Force inline

Mon Feb 20 09:12:59 PST 2017

On Mon, Feb 20, 2017 at 05:16:15AM -0800, Jonathan M Davis via Digitalmars-d-learn wrote:
[...]
> Regardless, if performance is your #1 concern, then I would suggest
> that you compile with ldc and not dmd.
[...]

+1.  If you are concerned about performance enough to worry whether the
compiler will inline something, it's time to use gdc or ldc.  Dmd's
inliner is rudimentary at best, and its optimizer, while serviceable, is
not up to par with gdc or ldc's optimizers.  If you want top
performance, use gdc / ldc. 

IME gdc -O3 consistently produces code that runs about 20-30% faster
than code produced by dmd -O (even with -inline).  Sometimes I've seen
performance gains of up to 40-50%. This is especially likely when your
code consists of deep call trees involving small(ish) functions: I've
looked at the assembly output before and it seems that dmd's inliner
just gives up too easily, thus missing the opportunities for further
reductions and further inlining.  Even after discounting the inliner,
though, I find that gdc is simply better at loop optimization than dmd,
such as hoisting, strength reduction, unrolling, etc..  So if your code
involves complex loops, expect gdc -O3 to produce better code than dmd.

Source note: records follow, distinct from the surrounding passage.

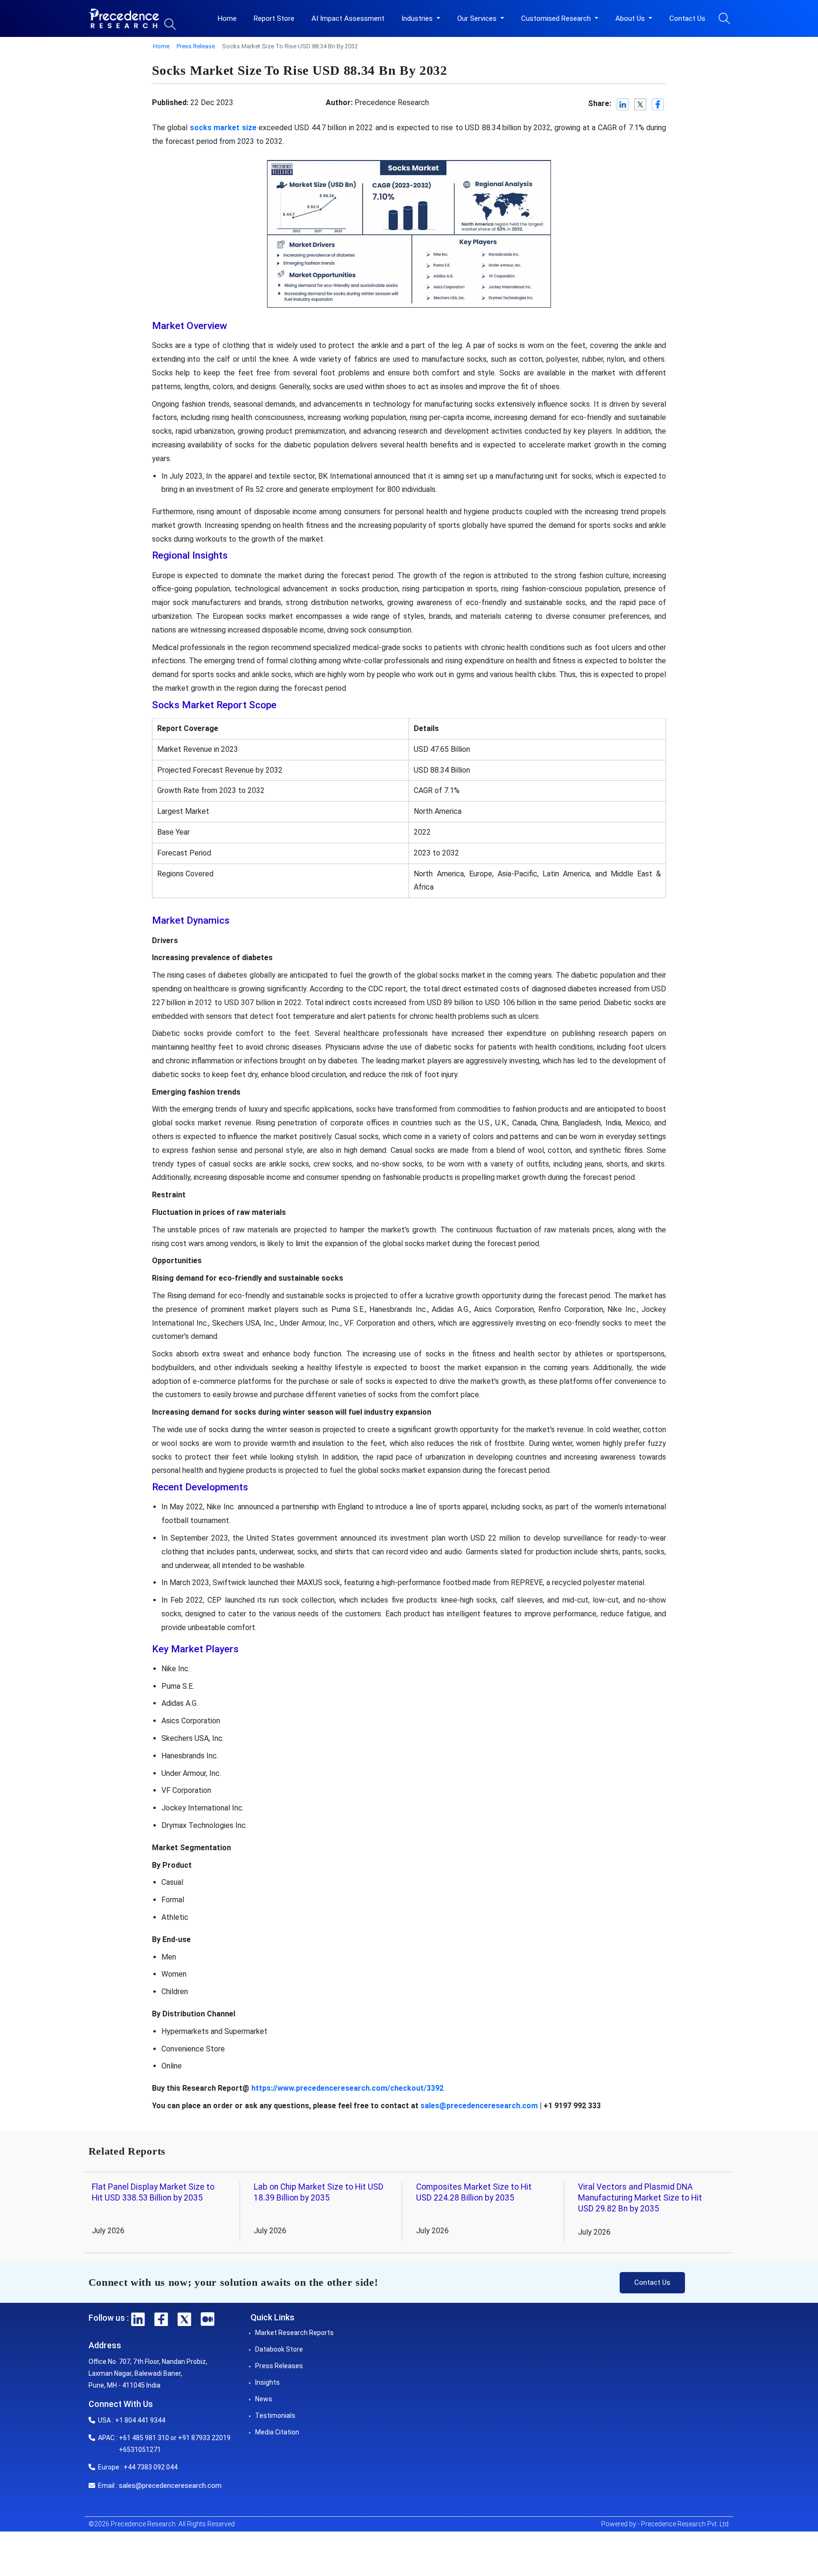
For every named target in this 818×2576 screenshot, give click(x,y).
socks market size (223, 127)
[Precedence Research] (124, 18)
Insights (267, 2382)
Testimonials (275, 2415)
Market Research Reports (294, 2332)
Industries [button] (418, 18)
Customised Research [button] (557, 18)
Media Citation (277, 2432)
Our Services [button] (477, 18)
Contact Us (687, 18)
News (263, 2399)
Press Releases (279, 2366)
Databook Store (279, 2349)
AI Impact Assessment (347, 18)
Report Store (274, 18)
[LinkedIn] (623, 104)
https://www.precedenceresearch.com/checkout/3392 (347, 2088)
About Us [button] (631, 18)
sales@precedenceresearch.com (479, 2105)
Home (227, 18)
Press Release (196, 46)
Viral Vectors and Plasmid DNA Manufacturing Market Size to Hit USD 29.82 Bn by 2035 (640, 2197)
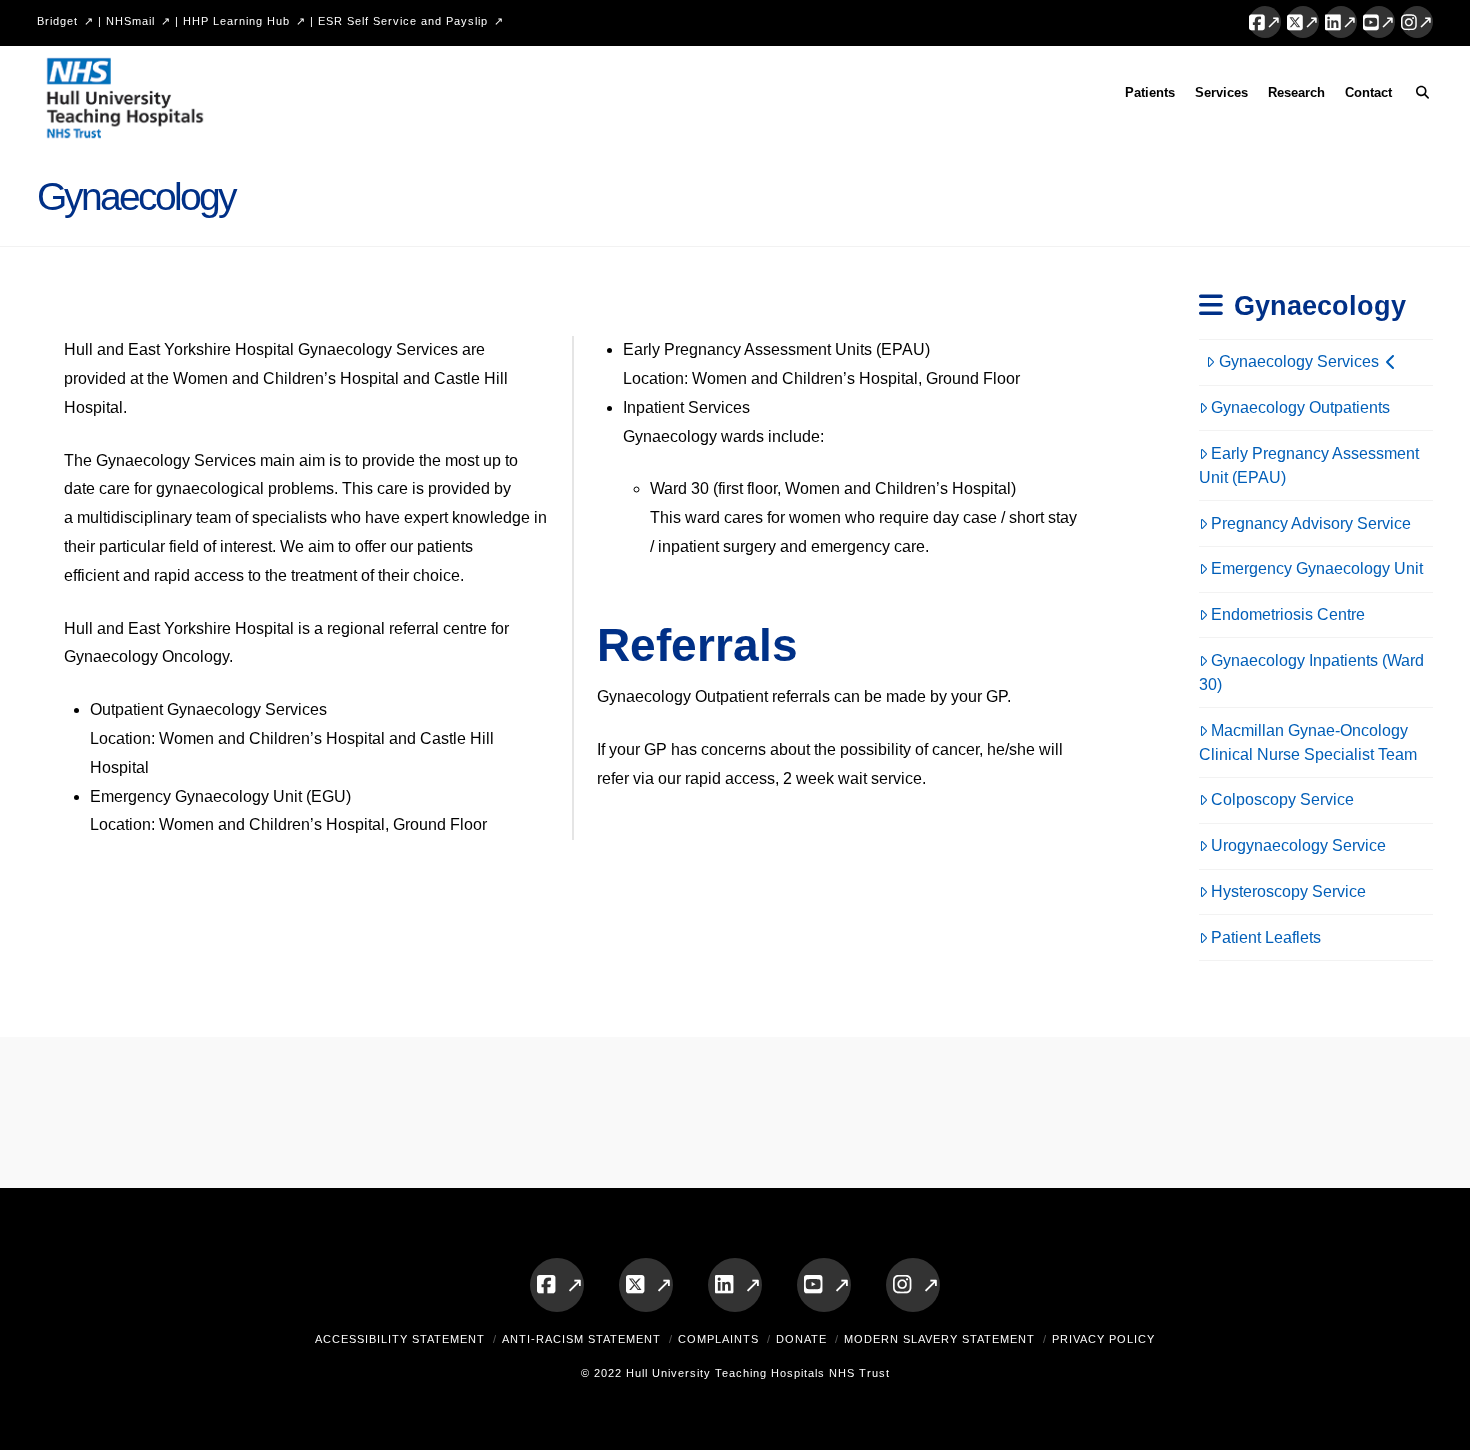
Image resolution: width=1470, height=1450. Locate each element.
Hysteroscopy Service (1288, 891)
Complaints (718, 1339)
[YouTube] (1379, 22)
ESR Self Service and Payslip (403, 21)
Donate (801, 1339)
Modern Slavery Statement (939, 1339)
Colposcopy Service (1282, 799)
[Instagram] (1417, 22)
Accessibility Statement (400, 1339)
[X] (1303, 22)
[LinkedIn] (1341, 22)
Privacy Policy (1103, 1339)
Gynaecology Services (1299, 361)
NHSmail (130, 21)
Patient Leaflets (1266, 937)
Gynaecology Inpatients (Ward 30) (1312, 672)
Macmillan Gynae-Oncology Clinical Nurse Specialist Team (1308, 742)
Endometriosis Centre (1288, 614)
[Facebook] (1265, 22)
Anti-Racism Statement (581, 1339)
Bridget (57, 21)
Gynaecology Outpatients (1300, 407)
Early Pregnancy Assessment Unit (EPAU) (1309, 465)
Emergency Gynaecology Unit (1317, 568)
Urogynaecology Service (1298, 845)
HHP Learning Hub (236, 21)
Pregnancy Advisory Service (1311, 523)
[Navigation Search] (1417, 96)
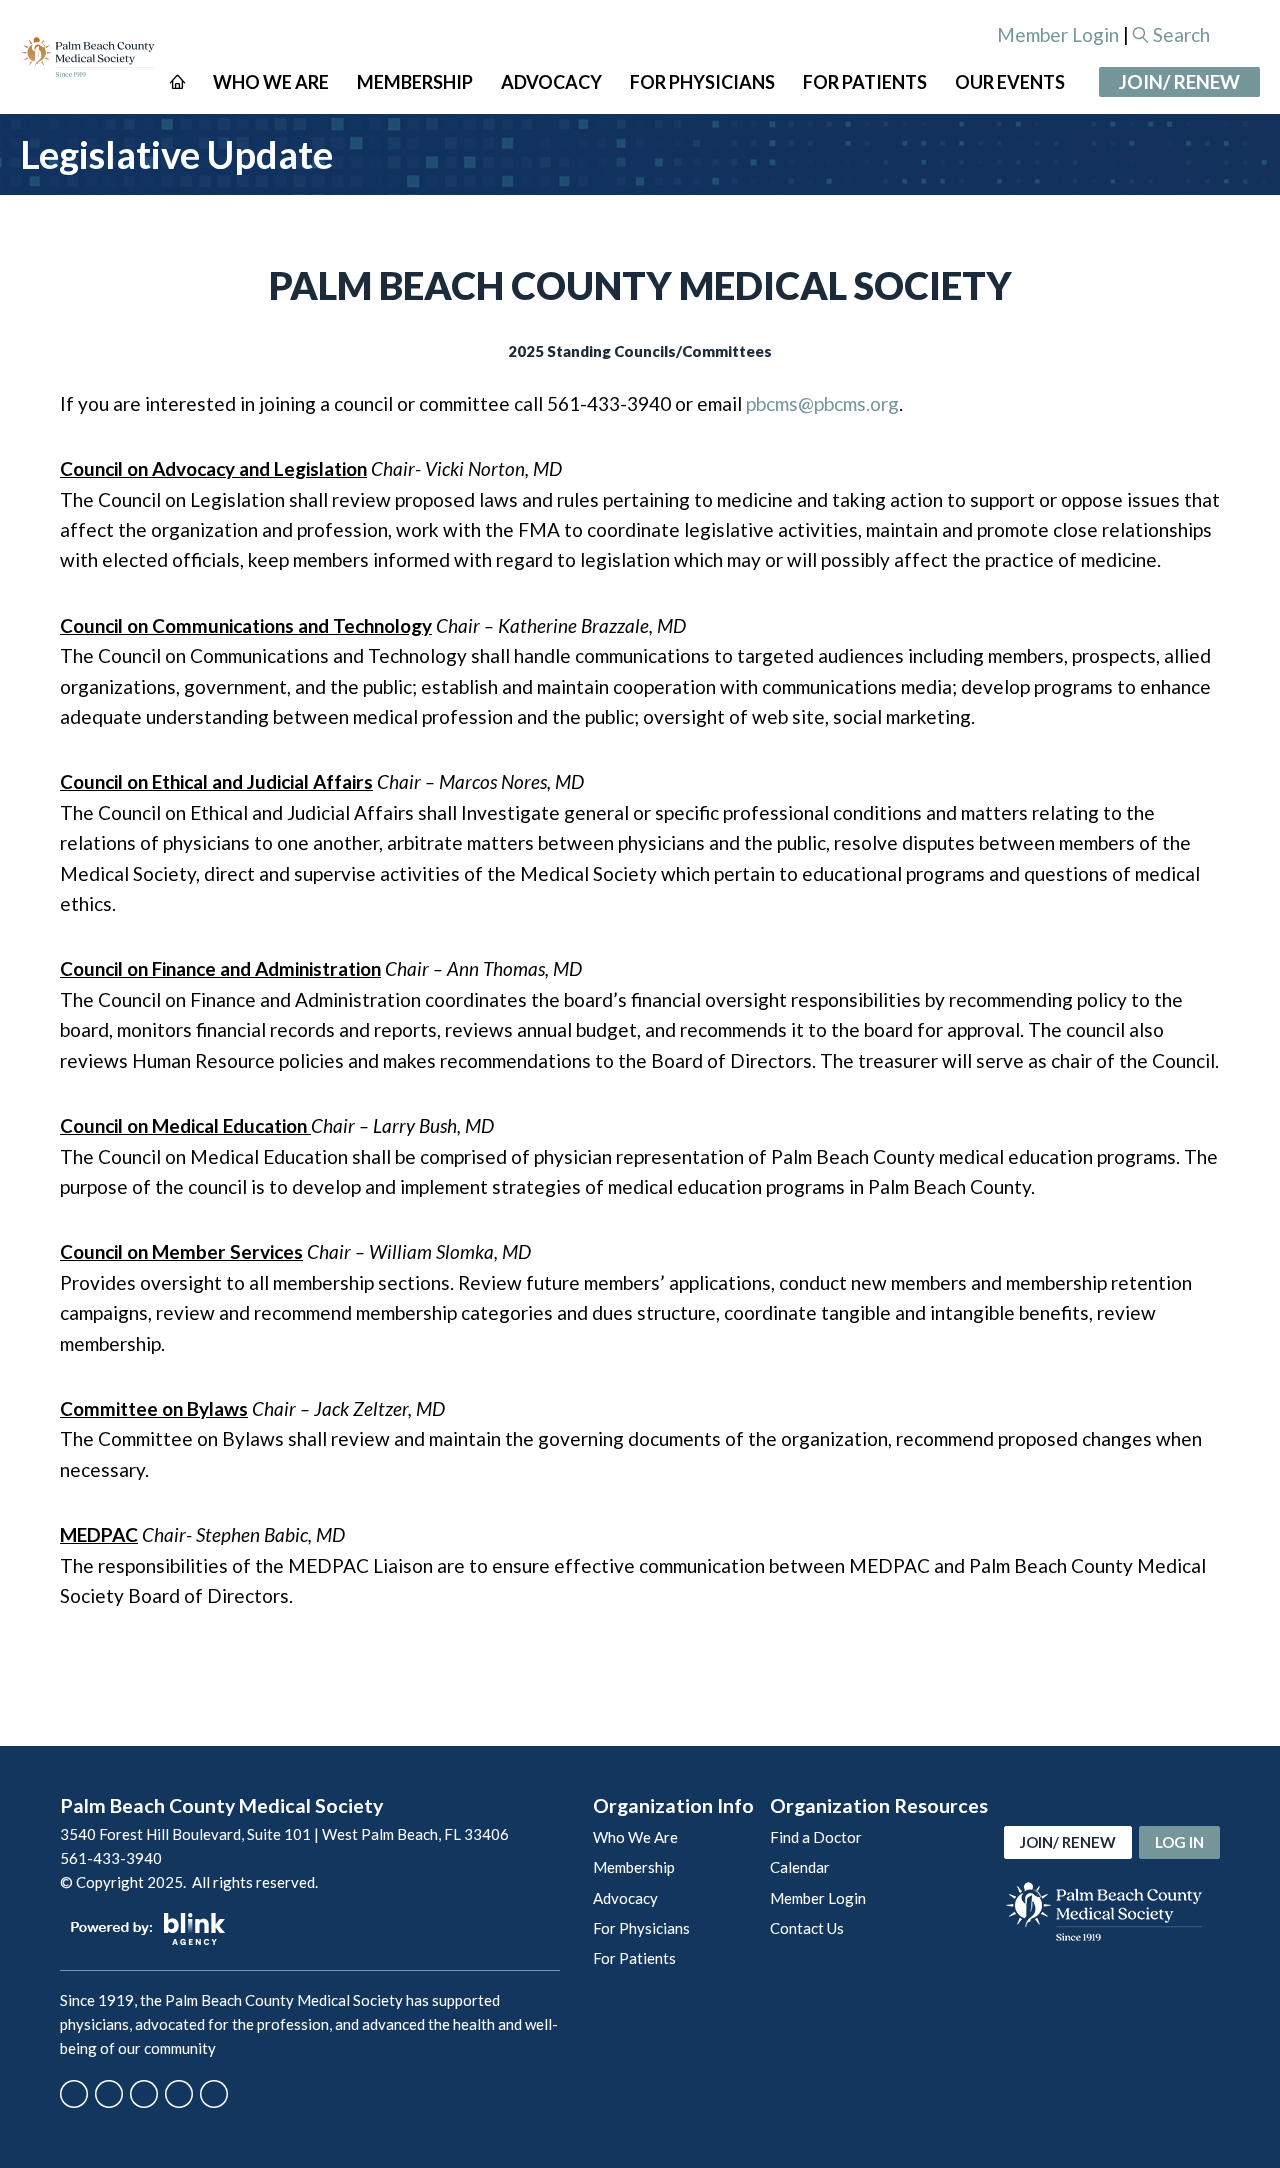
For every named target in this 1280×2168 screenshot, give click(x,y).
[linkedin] (214, 2094)
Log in (1179, 1842)
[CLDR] (88, 57)
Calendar (800, 1867)
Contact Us (807, 1928)
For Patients (634, 1958)
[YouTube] (179, 2094)
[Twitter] (109, 2094)
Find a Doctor (816, 1837)
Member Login (1058, 34)
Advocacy (625, 1898)
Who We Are (635, 1837)
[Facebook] (74, 2094)
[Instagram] (144, 2094)
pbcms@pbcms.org (822, 403)
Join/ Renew (1179, 81)
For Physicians (641, 1928)
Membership (634, 1867)
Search (1181, 34)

Well, "better" may be debatable, but certainly gdc is far more
aggressive at optimizing loops (and optimizing in general) than dmd, and
I find in the cases I've looked at that aggressive optimization often
leads to further optimization opportunities, whereas if the optimizer is
too conservative, opportunities are missed that may lead to other
opportunities, so the resulting code can end up being vastly different
in performance.

Having said all that, though, have you used a profiler to determine
whether or not your performance bottleneck is really at the function in
question?  I find that 90% of the time what I truly believe should be
inlined actually doesn't make much difference; the bottleneck is usually
somewhere else that I didn't expect.  I used to spend lots of time
trying to hyper-optimize everything, only to discover later that 90% of
my efforts have been wasted on gaining a meager 1% of performance,
whereas if I had just used a profiler in the first place, I would have
gotten a 50% performance improvement with only 10% of the effort.

T

-- 
Tech-savvy: euphemism for nerdy.